Standard & Poor’s on Friday revised rating outlook to stable from negative of six Indian corporates, including ONGC and Mukesh Ambani led Reliance Industries.
The improvement in outlook of RIL, TCS, ONGC, NTPC, NHPC and PGCIL follows S&P’s revision in the sovereign credit outlook for India, S&P said in a statement.
Earlier, the international rating firm had revised back India’s outlook to stable from negative. A stable outlook means that the agency does not see a chance of more than one in three to lower the current credit rating.
S&P said it revised the outlook on Reliance to reflect the reduced likelihood that it may lower the transfer and convertibility assessment following the sovereign action.
The outlook revision of ONGC, PowerGrid, NTPC, and NHPC reflects the sensitivity of these entities to the sovereign credit rating on India, given their very strong relationship to the government.

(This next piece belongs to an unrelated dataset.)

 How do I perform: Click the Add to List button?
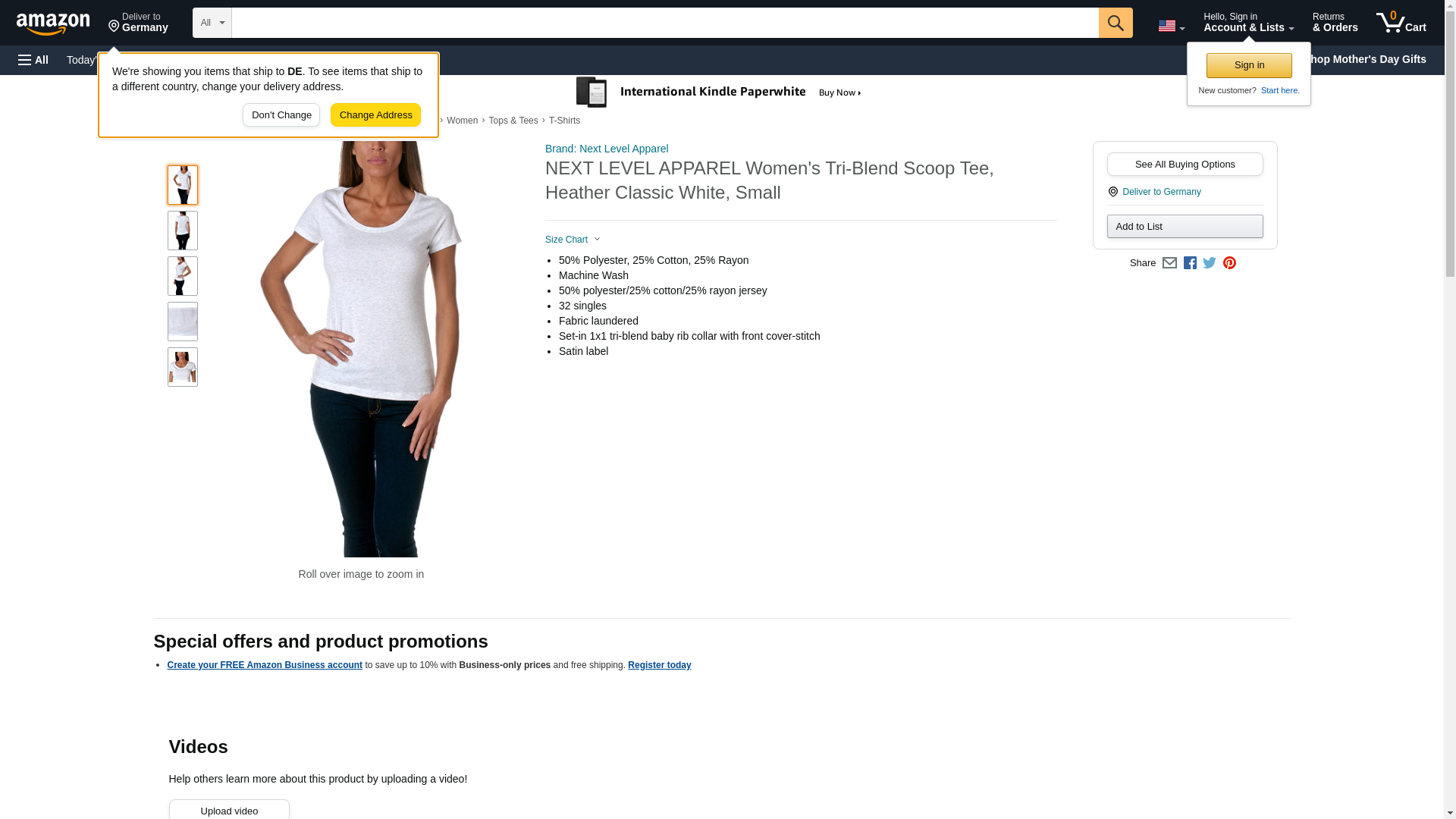pyautogui.click(x=1185, y=227)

“We expect the government to maintain its majority ownership, and influence the business and financial strategy of the companies,” it said.
The outlook on the foreign currency rating on TCS has been revised following similar action on the sovereign, S&P added.
Further, S&P also revised the outlooks on four Indian government-related entities - EXIM Bank, India Infrastructure Finance Company, Indian Railways Finance Corp, Power Finance Corp- to stable from negative.